### Directions for this task
Show all lines from the material that carry the word "agent".

### Exercise input
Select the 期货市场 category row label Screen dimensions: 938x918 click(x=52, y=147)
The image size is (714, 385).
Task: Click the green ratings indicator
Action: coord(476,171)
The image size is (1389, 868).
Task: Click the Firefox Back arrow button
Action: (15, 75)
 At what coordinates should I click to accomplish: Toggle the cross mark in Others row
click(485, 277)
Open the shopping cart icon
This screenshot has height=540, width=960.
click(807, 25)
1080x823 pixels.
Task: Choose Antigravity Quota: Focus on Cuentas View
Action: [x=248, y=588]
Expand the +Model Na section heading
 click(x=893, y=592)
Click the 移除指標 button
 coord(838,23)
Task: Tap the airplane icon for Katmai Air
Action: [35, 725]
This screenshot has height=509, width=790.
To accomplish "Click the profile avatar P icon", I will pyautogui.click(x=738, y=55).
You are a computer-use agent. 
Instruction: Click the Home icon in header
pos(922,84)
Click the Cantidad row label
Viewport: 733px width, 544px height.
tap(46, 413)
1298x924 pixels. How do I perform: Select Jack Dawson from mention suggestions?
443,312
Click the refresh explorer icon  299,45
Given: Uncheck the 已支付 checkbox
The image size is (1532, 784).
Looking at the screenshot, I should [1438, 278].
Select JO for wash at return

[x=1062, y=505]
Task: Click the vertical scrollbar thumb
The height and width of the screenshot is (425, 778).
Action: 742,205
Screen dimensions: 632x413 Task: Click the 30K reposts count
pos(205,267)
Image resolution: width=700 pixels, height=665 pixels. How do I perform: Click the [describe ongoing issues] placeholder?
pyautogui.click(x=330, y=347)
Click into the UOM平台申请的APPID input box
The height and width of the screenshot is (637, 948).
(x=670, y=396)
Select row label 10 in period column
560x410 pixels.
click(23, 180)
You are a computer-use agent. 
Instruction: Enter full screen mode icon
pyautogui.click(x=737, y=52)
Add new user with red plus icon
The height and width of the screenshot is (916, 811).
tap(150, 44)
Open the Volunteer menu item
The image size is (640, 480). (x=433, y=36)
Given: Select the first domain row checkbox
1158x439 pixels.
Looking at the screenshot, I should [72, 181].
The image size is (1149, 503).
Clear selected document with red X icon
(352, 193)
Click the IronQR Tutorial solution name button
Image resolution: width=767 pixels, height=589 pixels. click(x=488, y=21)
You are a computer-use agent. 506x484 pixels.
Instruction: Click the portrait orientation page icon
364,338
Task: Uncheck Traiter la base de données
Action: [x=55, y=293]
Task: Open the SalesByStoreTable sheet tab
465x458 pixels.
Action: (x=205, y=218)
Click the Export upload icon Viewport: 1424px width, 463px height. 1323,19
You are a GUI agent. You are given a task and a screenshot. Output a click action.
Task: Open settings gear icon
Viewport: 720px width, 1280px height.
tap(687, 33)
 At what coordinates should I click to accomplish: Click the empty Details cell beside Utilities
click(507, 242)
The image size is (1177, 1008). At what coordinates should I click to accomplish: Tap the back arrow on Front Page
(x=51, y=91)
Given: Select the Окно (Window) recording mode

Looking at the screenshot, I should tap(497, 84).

### Written answer
You are a computer-use agent. 
You are a computer-use agent. 
You are a computer-use agent. 506x484 pixels.
You are a GUI agent. You are given a task and a screenshot. Output a click action.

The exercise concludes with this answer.